Professor of Political Science
An inaugural Public Policy Fellow at the Rockefeller Institute of Government, Dr. Lisa Parshall is drawn to federal, state, and local politics and public policy issues. She is an active scholar on these topics, and is frequently found advocating for voter education in the community. In the classroom, Parshall explores the world of politics with students through a real-world perspective that oftentimes pulls from the ever-changing political arena and in what promises to be an active election year ahead.
What sparked your interest in political science, government, and public policy?
I started my undergraduate career as a secondary education history major but quickly found that the courses I enjoyed most were in political science. The faculty at the University of Wisconsin-La Crosse encouraged me to consider pursuing a doctorate in political science, which combined my interest in teaching with my love of law and politics.
Describe your experience as an inaugural Richard P. Nathan Public Policy Fellow at the Rockefeller Institute of Government (RIG).
This honor was especially meaningful because I have always been inspired by Dr. (Richard) Nathan’s work and respect the reputation of the RIG as a preeminent research center for New York State policy studies.
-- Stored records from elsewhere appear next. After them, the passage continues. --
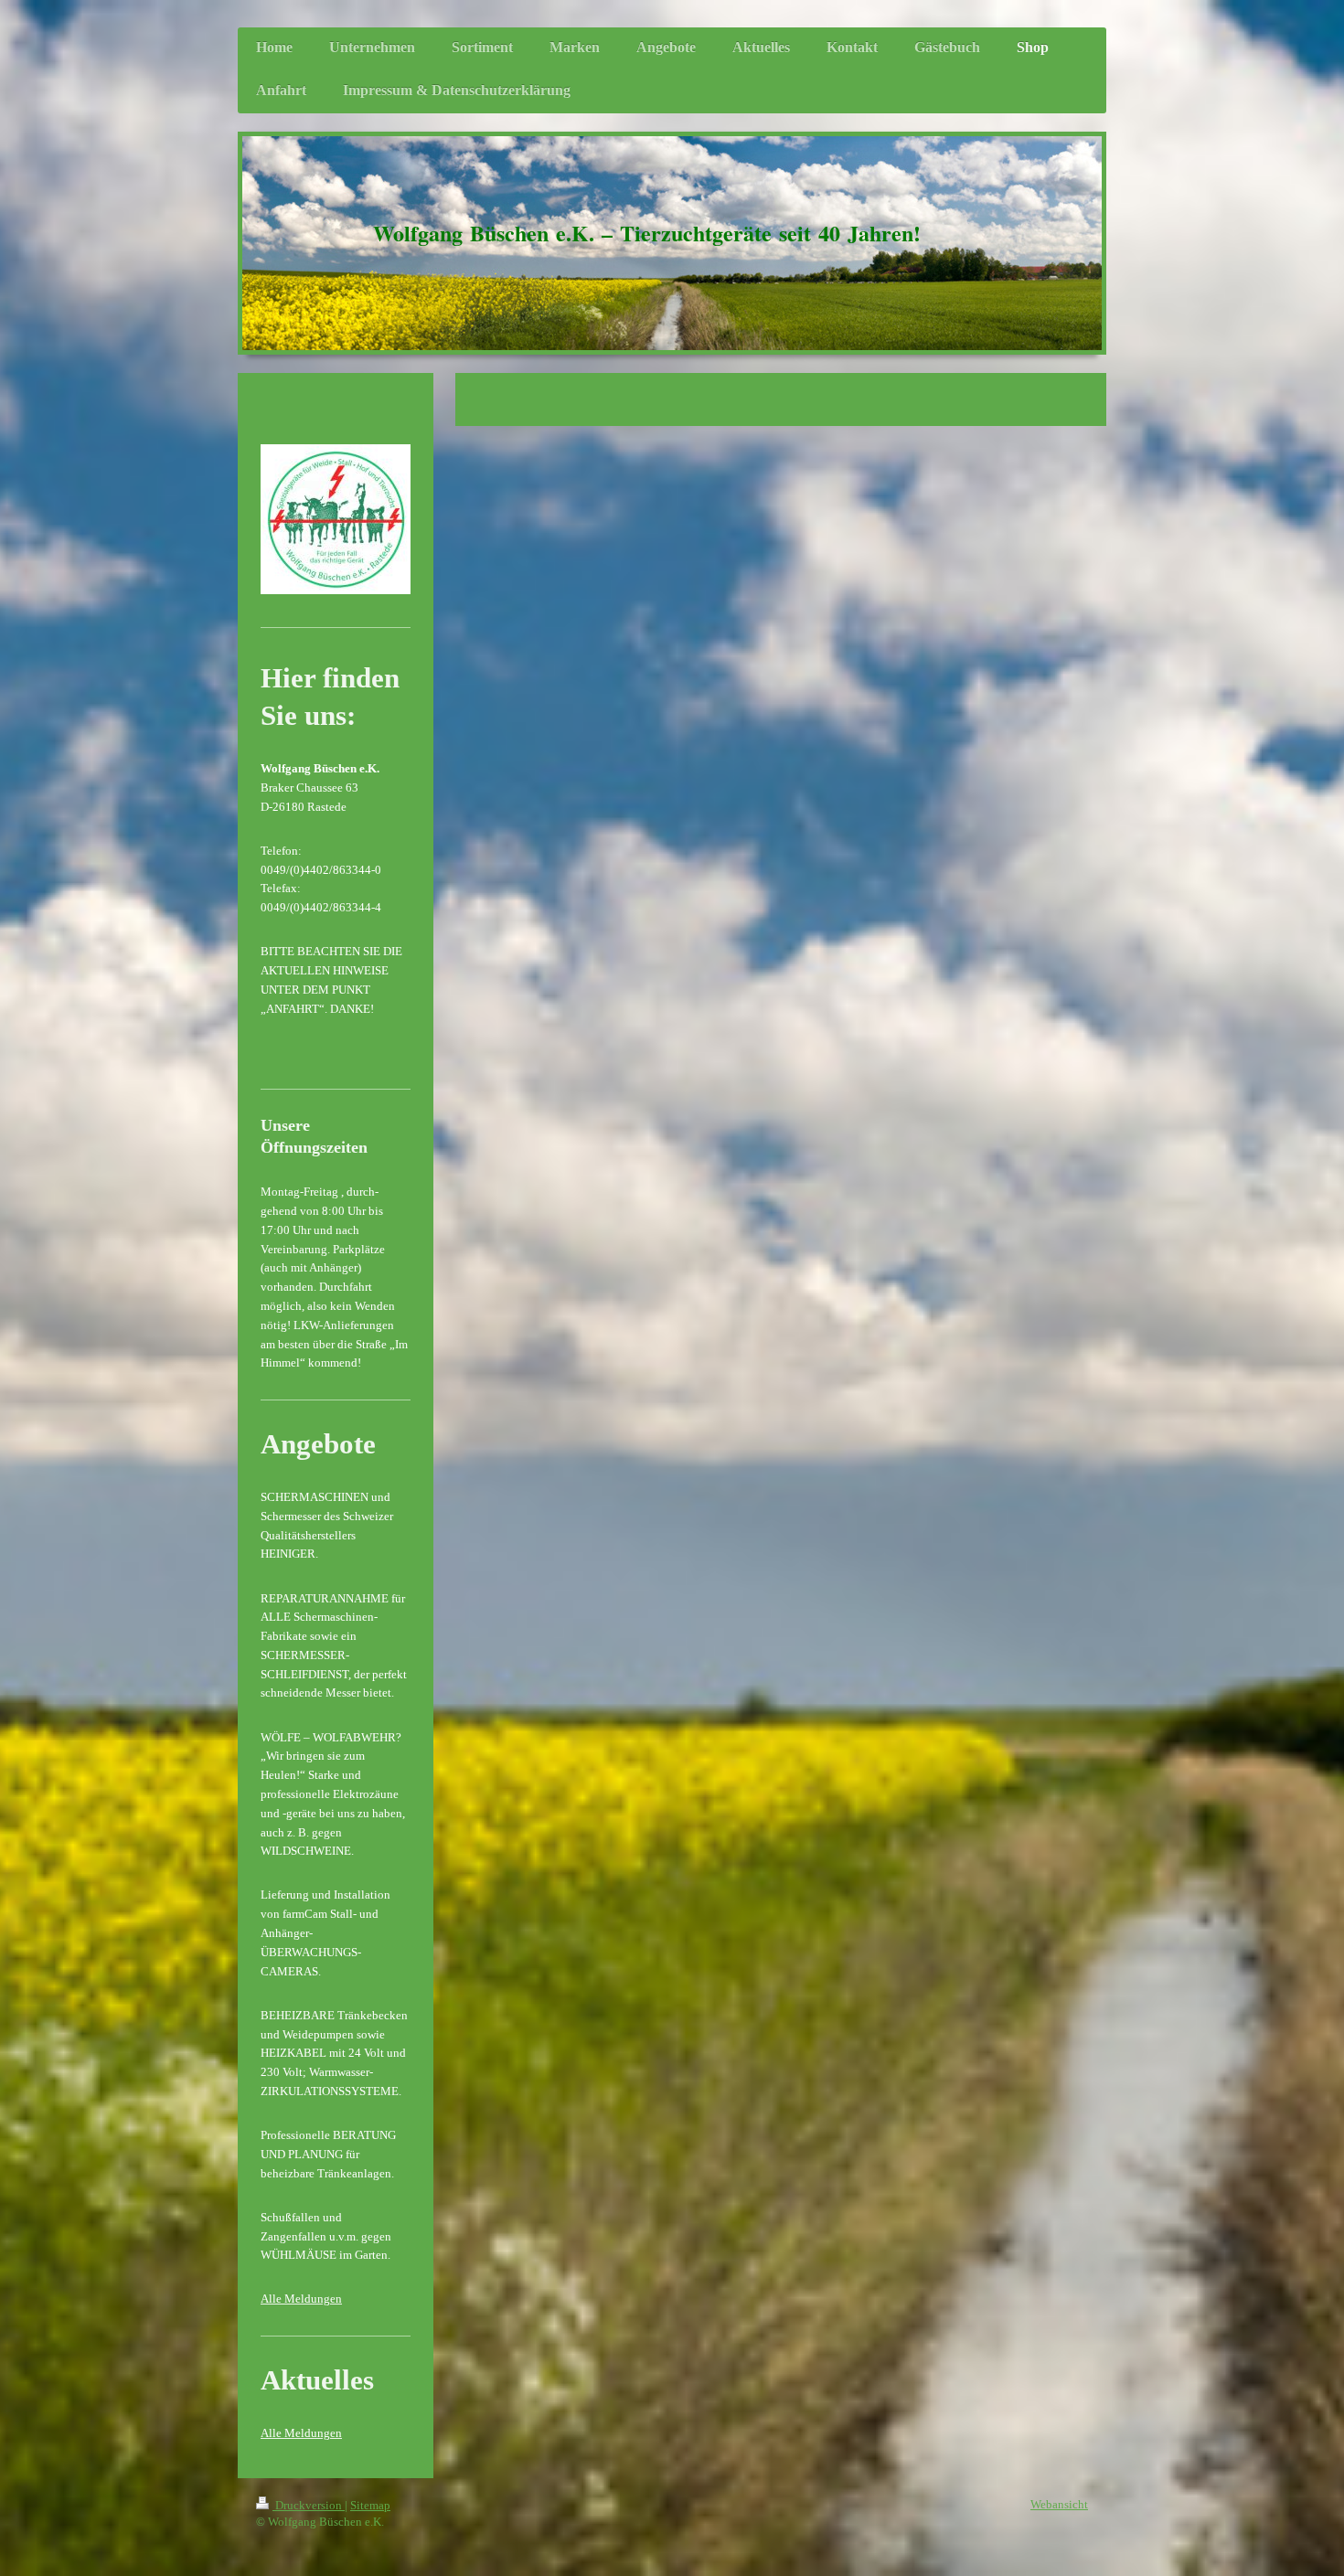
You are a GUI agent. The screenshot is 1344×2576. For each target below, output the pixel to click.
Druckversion (308, 2505)
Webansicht (1059, 2504)
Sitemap (370, 2505)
Becoming a fellow has allowed me to work directly with scholars and staff who are experts in this field.
How do you incorporate current events into teaching political science in the classroom?
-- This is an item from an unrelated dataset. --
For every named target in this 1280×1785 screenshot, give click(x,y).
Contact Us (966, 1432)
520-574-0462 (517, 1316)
It is impossible not to incorporate current events into teaching political science. I encourage students to follow the news and will highlight specific events that connect the course material to the “real-world.” Following current political news allows students to connect the principles and concepts to the world around them.
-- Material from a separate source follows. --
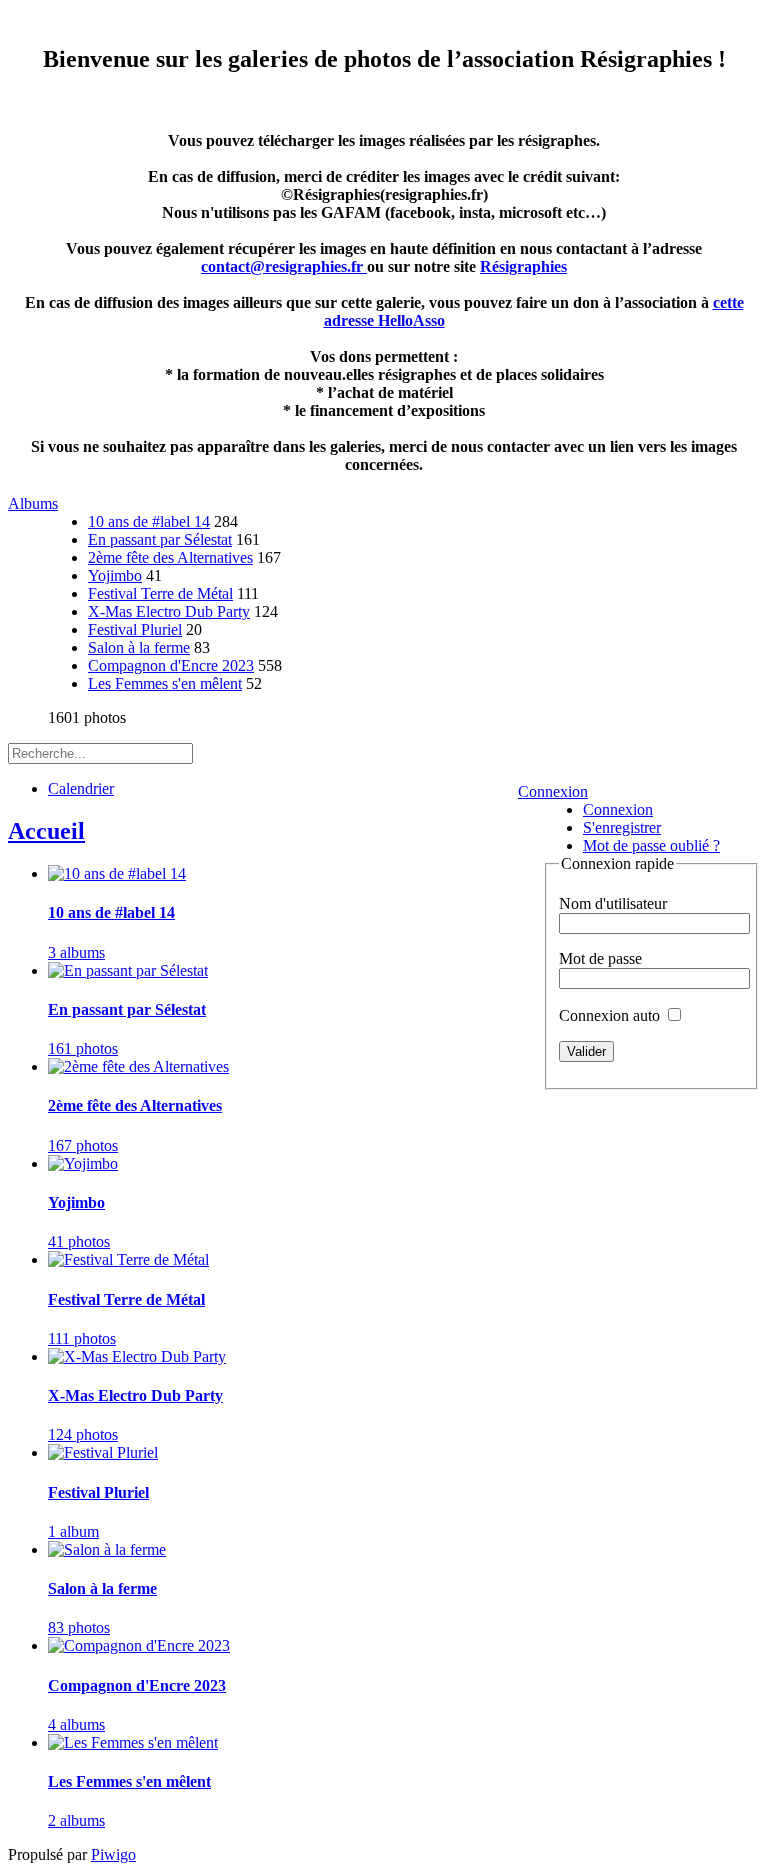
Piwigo (113, 1854)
What do you like most about teaching students at Daemen?
I particularly like that our classrooms are small enough to allow us to get to know students individually and that we can see our students progressing over the course of their time at Daemen. It is especially gratifying to see so many of our majors go on to successful careers. We have talked about needing a wall of fame in our department to honor the many accomplishments of our students.
What are your research interests and your most recent published works?
Most recently, my co-author and I received a contract for a book on Trump and the administrative state. I’m also working on my soloauthored book on village government entitled, “In Local Hands,” which looks at the formation and dissolution of local governments in New York State. I’m also watching the 2020 nominating process as part of my continued interest on presidential nominating reforms.